* **Problem description**
Output the entries verbatim, including every line.

Records from a collection

☆ ☆ ☆ ☆

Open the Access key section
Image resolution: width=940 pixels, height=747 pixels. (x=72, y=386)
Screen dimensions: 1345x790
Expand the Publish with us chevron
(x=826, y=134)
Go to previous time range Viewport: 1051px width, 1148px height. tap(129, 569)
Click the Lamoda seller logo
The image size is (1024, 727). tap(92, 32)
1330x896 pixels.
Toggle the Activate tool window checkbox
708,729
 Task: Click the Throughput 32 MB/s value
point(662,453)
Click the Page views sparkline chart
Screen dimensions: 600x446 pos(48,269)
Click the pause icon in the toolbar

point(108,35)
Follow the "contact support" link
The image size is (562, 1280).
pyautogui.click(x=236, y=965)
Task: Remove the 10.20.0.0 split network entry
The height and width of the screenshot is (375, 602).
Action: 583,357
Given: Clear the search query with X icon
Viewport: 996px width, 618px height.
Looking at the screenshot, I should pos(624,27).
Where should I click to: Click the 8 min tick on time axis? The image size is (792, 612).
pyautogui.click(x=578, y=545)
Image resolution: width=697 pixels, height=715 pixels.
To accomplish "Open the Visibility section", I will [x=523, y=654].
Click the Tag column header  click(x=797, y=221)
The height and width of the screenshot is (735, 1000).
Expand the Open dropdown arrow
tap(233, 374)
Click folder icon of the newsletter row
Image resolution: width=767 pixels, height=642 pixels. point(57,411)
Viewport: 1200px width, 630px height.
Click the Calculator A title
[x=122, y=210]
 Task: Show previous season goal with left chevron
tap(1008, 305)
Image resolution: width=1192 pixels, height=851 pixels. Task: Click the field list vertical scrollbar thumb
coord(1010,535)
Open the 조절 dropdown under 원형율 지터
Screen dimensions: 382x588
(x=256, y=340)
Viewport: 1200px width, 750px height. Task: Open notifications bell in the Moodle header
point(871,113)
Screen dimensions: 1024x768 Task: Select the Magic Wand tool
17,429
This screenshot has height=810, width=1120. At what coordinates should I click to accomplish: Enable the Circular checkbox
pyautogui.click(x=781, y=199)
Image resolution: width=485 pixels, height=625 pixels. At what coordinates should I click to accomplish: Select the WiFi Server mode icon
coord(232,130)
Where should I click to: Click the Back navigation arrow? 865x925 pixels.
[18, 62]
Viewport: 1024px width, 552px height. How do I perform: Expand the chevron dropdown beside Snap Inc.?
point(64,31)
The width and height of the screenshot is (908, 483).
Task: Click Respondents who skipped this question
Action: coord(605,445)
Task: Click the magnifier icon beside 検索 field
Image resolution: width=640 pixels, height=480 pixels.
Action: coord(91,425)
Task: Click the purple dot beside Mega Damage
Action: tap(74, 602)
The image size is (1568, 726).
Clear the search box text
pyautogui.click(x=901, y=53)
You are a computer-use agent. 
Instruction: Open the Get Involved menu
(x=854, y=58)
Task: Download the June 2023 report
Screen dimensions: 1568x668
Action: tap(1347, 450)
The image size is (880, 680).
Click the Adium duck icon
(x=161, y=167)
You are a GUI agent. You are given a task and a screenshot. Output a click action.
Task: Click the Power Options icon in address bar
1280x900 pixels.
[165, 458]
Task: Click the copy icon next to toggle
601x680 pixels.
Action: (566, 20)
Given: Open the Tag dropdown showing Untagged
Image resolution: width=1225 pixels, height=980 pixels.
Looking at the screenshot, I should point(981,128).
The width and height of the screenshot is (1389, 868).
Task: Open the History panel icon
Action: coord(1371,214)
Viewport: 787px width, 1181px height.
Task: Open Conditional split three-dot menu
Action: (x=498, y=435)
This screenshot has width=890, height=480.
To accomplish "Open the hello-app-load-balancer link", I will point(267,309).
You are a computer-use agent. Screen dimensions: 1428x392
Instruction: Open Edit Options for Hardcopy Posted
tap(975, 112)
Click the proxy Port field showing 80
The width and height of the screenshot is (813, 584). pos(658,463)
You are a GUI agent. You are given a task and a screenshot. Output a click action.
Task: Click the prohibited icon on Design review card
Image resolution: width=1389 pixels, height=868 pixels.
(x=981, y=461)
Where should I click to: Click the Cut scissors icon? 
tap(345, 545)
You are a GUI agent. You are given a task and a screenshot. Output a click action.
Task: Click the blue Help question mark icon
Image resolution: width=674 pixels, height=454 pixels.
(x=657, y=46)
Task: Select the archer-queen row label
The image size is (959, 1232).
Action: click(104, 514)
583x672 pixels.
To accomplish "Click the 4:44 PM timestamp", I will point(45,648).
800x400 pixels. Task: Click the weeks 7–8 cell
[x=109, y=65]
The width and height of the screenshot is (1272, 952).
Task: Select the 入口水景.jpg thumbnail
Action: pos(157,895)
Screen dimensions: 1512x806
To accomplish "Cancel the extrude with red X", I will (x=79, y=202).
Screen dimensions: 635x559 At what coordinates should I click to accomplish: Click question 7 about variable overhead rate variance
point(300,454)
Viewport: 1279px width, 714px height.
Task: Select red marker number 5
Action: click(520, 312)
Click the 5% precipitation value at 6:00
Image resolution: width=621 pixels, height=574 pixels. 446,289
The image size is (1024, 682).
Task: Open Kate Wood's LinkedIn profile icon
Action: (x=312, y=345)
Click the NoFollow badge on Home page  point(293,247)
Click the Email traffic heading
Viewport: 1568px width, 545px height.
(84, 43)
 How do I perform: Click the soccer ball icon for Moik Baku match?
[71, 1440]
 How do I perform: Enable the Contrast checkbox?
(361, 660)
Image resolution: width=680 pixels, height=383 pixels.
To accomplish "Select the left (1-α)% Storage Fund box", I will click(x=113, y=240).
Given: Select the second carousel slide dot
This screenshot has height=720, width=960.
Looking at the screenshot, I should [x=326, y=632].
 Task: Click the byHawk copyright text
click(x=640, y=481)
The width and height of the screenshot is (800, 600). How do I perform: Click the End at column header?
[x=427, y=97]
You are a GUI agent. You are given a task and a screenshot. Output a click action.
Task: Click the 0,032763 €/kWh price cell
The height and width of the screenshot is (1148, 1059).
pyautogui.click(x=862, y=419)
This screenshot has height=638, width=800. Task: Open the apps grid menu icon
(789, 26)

☆ ☆ ☆ ☆

* **Written reply**
Open the Access key section
Image resolution: width=940 pixels, height=747 pixels. (x=72, y=386)
Screen dimensions: 1345x790
Expand the Publish with us chevron
(x=826, y=134)
Go to previous time range Viewport: 1051px width, 1148px height. tap(129, 569)
Click the Lamoda seller logo
The image size is (1024, 727). tap(92, 32)
1330x896 pixels.
Toggle the Activate tool window checkbox
708,729
 Task: Click the Throughput 32 MB/s value
point(662,453)
Click the Page views sparkline chart
Screen dimensions: 600x446 pos(48,269)
Click the pause icon in the toolbar

point(108,35)
Follow the "contact support" link
The image size is (562, 1280).
pyautogui.click(x=236, y=965)
Task: Remove the 10.20.0.0 split network entry
The height and width of the screenshot is (375, 602).
Action: 583,357
Given: Clear the search query with X icon
Viewport: 996px width, 618px height.
Looking at the screenshot, I should pos(624,27).
Where should I click to: Click the 8 min tick on time axis? The image size is (792, 612).
pyautogui.click(x=578, y=545)
Image resolution: width=697 pixels, height=715 pixels.
To accomplish "Open the Visibility section", I will [x=523, y=654].
Click the Tag column header  click(x=797, y=221)
The height and width of the screenshot is (735, 1000).
Expand the Open dropdown arrow
tap(233, 374)
Click folder icon of the newsletter row
Image resolution: width=767 pixels, height=642 pixels. point(57,411)
Viewport: 1200px width, 630px height.
Click the Calculator A title
[x=122, y=210]
 Task: Show previous season goal with left chevron
tap(1008, 305)
Image resolution: width=1192 pixels, height=851 pixels. Task: Click the field list vertical scrollbar thumb
coord(1010,535)
Open the 조절 dropdown under 원형율 지터
Screen dimensions: 382x588
(x=256, y=340)
Viewport: 1200px width, 750px height. Task: Open notifications bell in the Moodle header
point(871,113)
Screen dimensions: 1024x768 Task: Select the Magic Wand tool
17,429
This screenshot has height=810, width=1120. At what coordinates should I click to accomplish: Enable the Circular checkbox
pyautogui.click(x=781, y=199)
Image resolution: width=485 pixels, height=625 pixels. At what coordinates should I click to accomplish: Select the WiFi Server mode icon
coord(232,130)
Where should I click to: Click the Back navigation arrow? 865x925 pixels.
[18, 62]
Viewport: 1024px width, 552px height. How do I perform: Expand the chevron dropdown beside Snap Inc.?
point(64,31)
The width and height of the screenshot is (908, 483).
Task: Click Respondents who skipped this question
Action: coord(605,445)
Task: Click the magnifier icon beside 検索 field
Image resolution: width=640 pixels, height=480 pixels.
Action: coord(91,425)
Task: Click the purple dot beside Mega Damage
Action: tap(74, 602)
The image size is (1568, 726).
Clear the search box text
pyautogui.click(x=901, y=53)
You are a computer-use agent. 
Instruction: Open the Get Involved menu
(x=854, y=58)
Task: Download the June 2023 report
Screen dimensions: 1568x668
Action: tap(1347, 450)
The image size is (880, 680).
Click the Adium duck icon
(x=161, y=167)
You are a GUI agent. You are given a task and a screenshot. Output a click action.
Task: Click the Power Options icon in address bar
1280x900 pixels.
[165, 458]
Task: Click the copy icon next to toggle
601x680 pixels.
Action: (566, 20)
Given: Open the Tag dropdown showing Untagged
Image resolution: width=1225 pixels, height=980 pixels.
Looking at the screenshot, I should point(981,128).
The width and height of the screenshot is (1389, 868).
Task: Open the History panel icon
Action: coord(1371,214)
Viewport: 787px width, 1181px height.
Task: Open Conditional split three-dot menu
Action: (x=498, y=435)
This screenshot has width=890, height=480.
To accomplish "Open the hello-app-load-balancer link", I will point(267,309).
You are a computer-use agent. Screen dimensions: 1428x392
Instruction: Open Edit Options for Hardcopy Posted
tap(975, 112)
Click the proxy Port field showing 80
The width and height of the screenshot is (813, 584). pos(658,463)
You are a GUI agent. You are given a task and a screenshot. Output a click action.
Task: Click the prohibited icon on Design review card
Image resolution: width=1389 pixels, height=868 pixels.
(x=981, y=461)
Where should I click to: Click the Cut scissors icon? 
tap(345, 545)
You are a GUI agent. You are given a task and a screenshot. Output a click action.
Task: Click the blue Help question mark icon
Image resolution: width=674 pixels, height=454 pixels.
(x=657, y=46)
Task: Select the archer-queen row label
The image size is (959, 1232).
Action: click(104, 514)
583x672 pixels.
To accomplish "Click the 4:44 PM timestamp", I will point(45,648).
800x400 pixels. Task: Click the weeks 7–8 cell
[x=109, y=65]
The width and height of the screenshot is (1272, 952).
Task: Select the 入口水景.jpg thumbnail
Action: pos(157,895)
Screen dimensions: 1512x806
To accomplish "Cancel the extrude with red X", I will (x=79, y=202).
Screen dimensions: 635x559 At what coordinates should I click to accomplish: Click question 7 about variable overhead rate variance
point(300,454)
Viewport: 1279px width, 714px height.
Task: Select red marker number 5
Action: click(520, 312)
Click the 5% precipitation value at 6:00
Image resolution: width=621 pixels, height=574 pixels. 446,289
The image size is (1024, 682).
Task: Open Kate Wood's LinkedIn profile icon
Action: (x=312, y=345)
Click the NoFollow badge on Home page  point(293,247)
Click the Email traffic heading
Viewport: 1568px width, 545px height.
(84, 43)
 How do I perform: Click the soccer ball icon for Moik Baku match?
[71, 1440]
 How do I perform: Enable the Contrast checkbox?
(361, 660)
Image resolution: width=680 pixels, height=383 pixels.
To accomplish "Select the left (1-α)% Storage Fund box", I will click(x=113, y=240).
Given: Select the second carousel slide dot
This screenshot has height=720, width=960.
Looking at the screenshot, I should [x=326, y=632].
 Task: Click the byHawk copyright text
click(x=640, y=481)
The width and height of the screenshot is (800, 600). How do I perform: Click the End at column header?
[x=427, y=97]
You are a GUI agent. You are given a task and a screenshot. Output a click action.
Task: Click the 0,032763 €/kWh price cell
The height and width of the screenshot is (1148, 1059).
pyautogui.click(x=862, y=419)
This screenshot has height=638, width=800. Task: Open the apps grid menu icon
(789, 26)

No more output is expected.